**TEXT:**

OBJECTIVES

When you finish this section, you should be able to:

1. Find the domain of a vector function (p. 758)
2. Graph a vector function (p. 758)
3. Find the limit and determine the continuity of a vector function (p. 761)
4. Find the derivative of a vector function (p. 762)
5. Find the derivative of a vector function using derivative formulas (p. 763)

spanDEFINITIONspan Vector Function

A vector-valued function of a real variable, or simply, a vector function, \(\mathbf{r}=\mathbf{r}(t)\), is a function whose domain is a subset of the set of real numbers and whose range is a set of vectors.

NOTE

As with vectors and scalars, the symbol for a vector function is written using boldface roman type and the symbol for a real function is written using lightface italic type.

Finding the Domain of a Vector Function

If \(\mathbf{r}(t) =\left(2t+2\right) \mathbf{i}+\sqrt{t}\mathbf{j}-\ln \left(t+3\right) \mathbf{k}\), then the components of \(\mathbf{r=r}(t)\) are \begin{equation*} {x(t) =2t+2\qquad y(t) =\sqrt{t}\qquad z(t) =- \ln \left( t+3\right)} \end{equation*}

Since no domain is specified, it is assumed that the domain consists of all real numbers \(t\) for which each of the component functions is defined. Since \(x=x(t)\) is defined for all real numbers, \(y=y(t)\) is defined for all real numbers \(t\geq 0,\) and \(z=z(t)\) is defined for all real numbers \(t\,{>}\!\,-\!3\), the domain of the vector function \(\mathbf{r=r}(t)\) is the intersection of these three sets, namely, the set of nonnegative real numbers, {\(t|t\geq 0\)}.

NOW WORK

Problem 17.

NEED TO REVIEW?

Parametric equations are discussed in Section 9.1, pp. 637-643.

NOTE

From now on we will just say “the curve \(C\) is traced out by the vector function \(\mathbf{r}=\mathbf{r}(t)\)” rather than “traced out by the tip of the vector function.”

**INSTRUCTIONS FOR THE TASK:** Using the vector function text above, explain in one to three sentences why the domain of r(t) = (2t + 2)i + √t j − ln(t + 3)k is the set of nonnegative real numbers.

**RECORDED DATA:**

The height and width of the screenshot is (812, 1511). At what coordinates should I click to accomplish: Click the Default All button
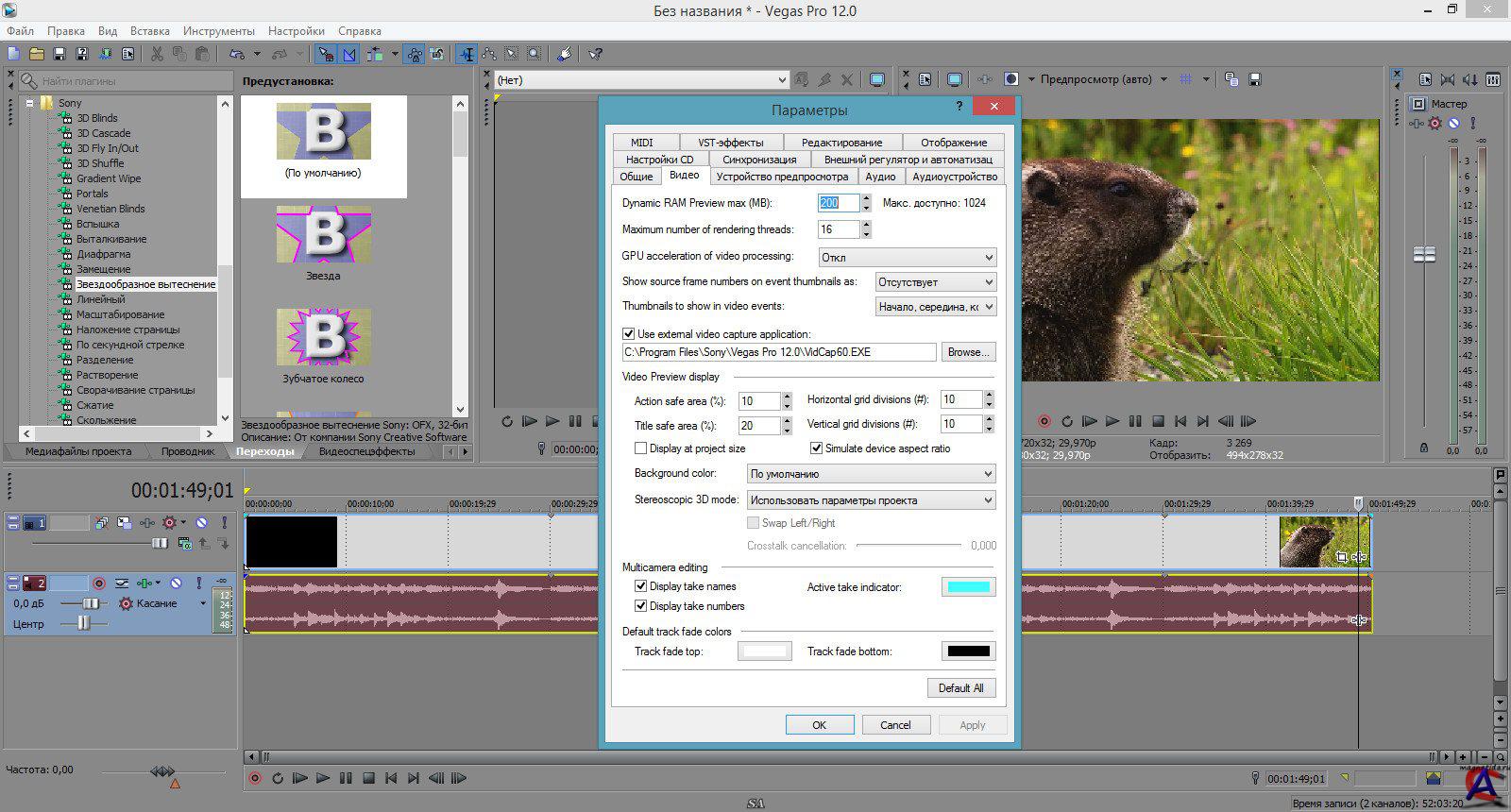click(960, 688)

**REPLY TO THE EXERCISE:** Since no domain is specified, the domain is assumed to be all real numbers t for which each component function is defined. The component x(t) = 2t + 2 is defined for all real numbers, y(t) = √t for t ≥ 0, and z(t) = −ln(t + 3) for t > −3. The domain is therefore the intersection of these three sets, {t | t ≥ 0}.